In “Your Money and Your Brain” author Jason Zweig sets out to explain the psychology and neuroscience behind how we think about money.  I’ve read similar books, such as Malcolm Gladwell’s Blink and Tipping Point, and I tend to like books about cognition.

Mixed in with investing anecdotes, the author visits researchers working in the field and participates in their experiments while explaining their findings to us.  Early on he introduces the concept of our reflexive and reflective systems (dealing with emotions and complex problems respectively).  Many of the ideas throughout the book discuss how the reflexive system trips us up in investing decisions (and Zweig’s advice is to let your reflective system take control by not rushing into any decisions, sleep on the issue and give your reflective system a chance to process it).

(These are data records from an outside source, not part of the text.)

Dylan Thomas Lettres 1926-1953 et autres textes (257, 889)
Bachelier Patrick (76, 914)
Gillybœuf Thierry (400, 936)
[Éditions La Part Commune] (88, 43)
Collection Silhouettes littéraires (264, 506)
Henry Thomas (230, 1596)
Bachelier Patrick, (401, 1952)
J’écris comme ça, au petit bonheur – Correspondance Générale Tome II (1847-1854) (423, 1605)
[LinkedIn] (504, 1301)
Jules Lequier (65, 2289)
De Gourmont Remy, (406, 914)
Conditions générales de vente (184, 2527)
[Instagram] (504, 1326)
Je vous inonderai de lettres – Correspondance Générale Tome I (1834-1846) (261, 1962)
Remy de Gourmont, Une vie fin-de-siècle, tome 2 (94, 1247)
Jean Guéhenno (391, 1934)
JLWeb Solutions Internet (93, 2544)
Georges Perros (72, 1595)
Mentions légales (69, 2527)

Because money is so closely tied up with all our biological rewards (you can buy any of them), investing decisions light up a number of primal areas in our brain.  The obvious problem of our brains evolving to deal with short term threats like predators rather than long term threats like inflation plays into a number of the issues he discusses.

Overall, while I found the book interesting, I didn’t find much I could take away from it and apply to make myself a better investor (I definitely don’t agree witht he tagline “How the new science of neuroeconomics can help make you rich”). Just as I didn’t change how I live my life after reading Gladwell, I don’t think I’ll change how I invest after reading this book.  “Don’t rush into investing decisions” is good advice, but I was hoping to get a little more than that out of a 340 page book.  Perhaps it was unfair of me, but I was expecting more applicable techniques.

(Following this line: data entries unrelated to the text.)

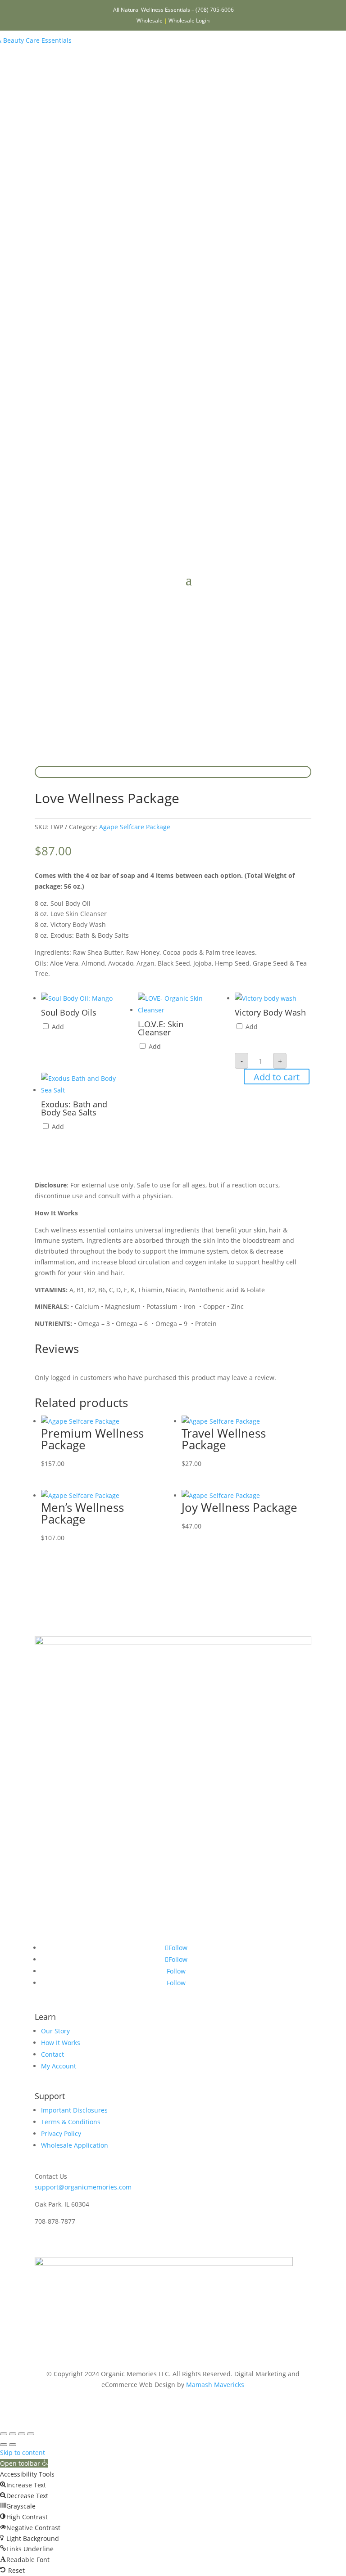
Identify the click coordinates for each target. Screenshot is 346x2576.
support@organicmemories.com (83, 2187)
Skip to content (22, 2452)
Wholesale (150, 20)
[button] (24, 2463)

I also found the lack of bigger themes a bit disappointing.  While its the nature of the work, little interesting tidbits from different reasearch programs, it very much comes across that way.  It would have been nice if he could of put the different research results into a larger model but that wasn’t how the book presented its material.

While I can definitely see why Mike and the Canadian Capitalist enjoyed it so much, and I also found it a good read, I would only recommend it as a pleasure read, not necessarily as a book that will make you a better investor.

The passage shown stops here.